Saturday, December 8, 2012
No Christmas for you!
We never celebrated Christmas.
Wait..... what?! Yep, you heard right - as a family, we never celebrated Christmas. We never got presents from our parents. We never had a Christmas tree. We never had decorations. We never made special food. We never sang Christmas carols. We never went to a Christmas Eve service. My dad's family were all normal and we at least went to the family get-together every year and got presents from our aunts and uncles. But to celebrate it ourselves and have our own family traditions? Not a prayer of a chance.
And here's why.
My parents, like I said, essentially lived in the mindset and doctrines of the Protestant Reformation through the era of the Puritans. One of the mainstays of the doctrines of this set was that of what is called the Regulative Principle. The regulative principle states that what is not explicitly commanded in the Bible to do/observe is by default forbidden. Not 'left up to personal judgement'.... forbidden. And since nowhere in the New Testament are we instructed to observe Jesus' birth, Christmas is wrong.

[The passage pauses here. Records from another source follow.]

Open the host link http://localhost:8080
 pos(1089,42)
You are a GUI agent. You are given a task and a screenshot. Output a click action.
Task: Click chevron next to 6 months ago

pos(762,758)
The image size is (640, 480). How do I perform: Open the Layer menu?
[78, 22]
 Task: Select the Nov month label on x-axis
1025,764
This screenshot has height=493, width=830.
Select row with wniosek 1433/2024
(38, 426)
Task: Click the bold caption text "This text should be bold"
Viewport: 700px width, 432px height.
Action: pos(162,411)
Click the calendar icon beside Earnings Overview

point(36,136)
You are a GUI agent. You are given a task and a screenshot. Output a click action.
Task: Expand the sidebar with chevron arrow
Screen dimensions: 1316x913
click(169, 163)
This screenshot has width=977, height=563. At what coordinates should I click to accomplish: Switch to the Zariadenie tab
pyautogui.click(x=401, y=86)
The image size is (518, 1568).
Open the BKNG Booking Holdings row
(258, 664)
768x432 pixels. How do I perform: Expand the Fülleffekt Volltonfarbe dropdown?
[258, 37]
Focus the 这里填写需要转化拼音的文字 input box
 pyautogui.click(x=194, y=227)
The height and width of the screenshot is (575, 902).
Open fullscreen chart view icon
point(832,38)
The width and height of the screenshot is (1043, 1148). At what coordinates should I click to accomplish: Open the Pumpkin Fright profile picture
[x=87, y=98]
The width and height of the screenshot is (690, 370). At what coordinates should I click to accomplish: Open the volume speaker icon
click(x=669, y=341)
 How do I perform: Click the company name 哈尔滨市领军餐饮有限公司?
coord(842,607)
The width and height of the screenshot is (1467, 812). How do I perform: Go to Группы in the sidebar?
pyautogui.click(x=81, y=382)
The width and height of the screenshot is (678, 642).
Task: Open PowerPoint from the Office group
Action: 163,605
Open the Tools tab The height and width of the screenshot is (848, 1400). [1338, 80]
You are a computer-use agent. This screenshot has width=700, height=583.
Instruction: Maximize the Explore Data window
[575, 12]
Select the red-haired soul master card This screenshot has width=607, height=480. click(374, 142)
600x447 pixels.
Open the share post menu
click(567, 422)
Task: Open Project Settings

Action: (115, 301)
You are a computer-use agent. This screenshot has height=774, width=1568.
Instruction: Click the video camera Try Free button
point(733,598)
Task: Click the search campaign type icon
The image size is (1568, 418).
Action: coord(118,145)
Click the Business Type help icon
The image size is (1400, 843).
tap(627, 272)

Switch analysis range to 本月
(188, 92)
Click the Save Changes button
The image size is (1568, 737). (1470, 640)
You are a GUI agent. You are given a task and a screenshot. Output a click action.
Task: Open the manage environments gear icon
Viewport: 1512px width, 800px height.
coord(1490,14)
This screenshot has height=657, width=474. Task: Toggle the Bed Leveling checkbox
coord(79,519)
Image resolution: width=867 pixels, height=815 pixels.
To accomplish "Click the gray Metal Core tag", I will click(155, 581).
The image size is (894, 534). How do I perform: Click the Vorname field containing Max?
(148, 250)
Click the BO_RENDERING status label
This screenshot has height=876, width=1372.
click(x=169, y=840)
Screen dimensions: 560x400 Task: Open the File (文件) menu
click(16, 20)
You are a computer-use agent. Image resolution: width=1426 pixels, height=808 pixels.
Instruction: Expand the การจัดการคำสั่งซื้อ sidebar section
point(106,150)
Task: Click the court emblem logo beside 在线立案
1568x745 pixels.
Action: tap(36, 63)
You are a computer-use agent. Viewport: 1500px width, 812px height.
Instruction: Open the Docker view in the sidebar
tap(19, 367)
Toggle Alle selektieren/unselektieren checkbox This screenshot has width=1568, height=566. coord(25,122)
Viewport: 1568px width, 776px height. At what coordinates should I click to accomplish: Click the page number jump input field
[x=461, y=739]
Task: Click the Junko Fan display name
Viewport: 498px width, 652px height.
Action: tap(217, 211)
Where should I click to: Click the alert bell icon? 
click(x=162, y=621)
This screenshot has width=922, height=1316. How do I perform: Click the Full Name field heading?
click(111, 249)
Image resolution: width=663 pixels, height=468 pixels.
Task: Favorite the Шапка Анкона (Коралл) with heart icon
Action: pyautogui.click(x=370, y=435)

Yep, you heard right. We were brought up being taught that Christmas is wrong.
When I got married, I finally had the chance to do Christmas-y things with someone else for the first time. It was the first time I'd ever gotten a stocking, the first time I'd properly strung and decorated a Christmas tree with Christmas music playing. I suppose I could have before - I was working and paying rent to my parents and wouldn't have gotten in trouble, but to me it wasn't worth the constant looks and sideways comments I knew I'd get. Besides, that first Christmas I was truly self-sufficient, I was completely distracted by having gone on my first date ever with who turned out to be my husband (yes, seven years later and I still can't believe it!), and had thoroughly enjoyed being utterly rebellious and simply announcing that I was going out with a guy from work :D
But anyway, I'll never get back the opportunity to experience Christmas as a kid. Beyond the materialistic reasons all kids like Christmas, I know I would have loved going to a Christmas Eve candlelight service filled with music and singing, and just getting to enjoy the whole thing instead of knowing that we were beyond different even in the conservative church we went to and looking wistfully at my violin teacher's huge and heavily decorated tree she had every year and all the lights in the rest of the neighborhood and thinking deep down that whole world couldn't possibly be wrong about Christmas.
And so I specifically want to make Christmas special for my kids. Once again give my baby girl and any future siblings she might have something I never got. Give them joy and happiness, not teach them to bemoan the secularization and backsliding of the church. What sort of parents lay that on their children about Christmas?! No. We will have stockings, and ripped wrapping paper all over the living room, and delicious food, and buy toys for the Marines' Toys for Tots, adopt a family for our local Angel Tree, go to our candlelight service at church and sing Christmas carols. And I will enjoy every minute of it more than they, or even my husband (although he has a pretty good idea), will ever know.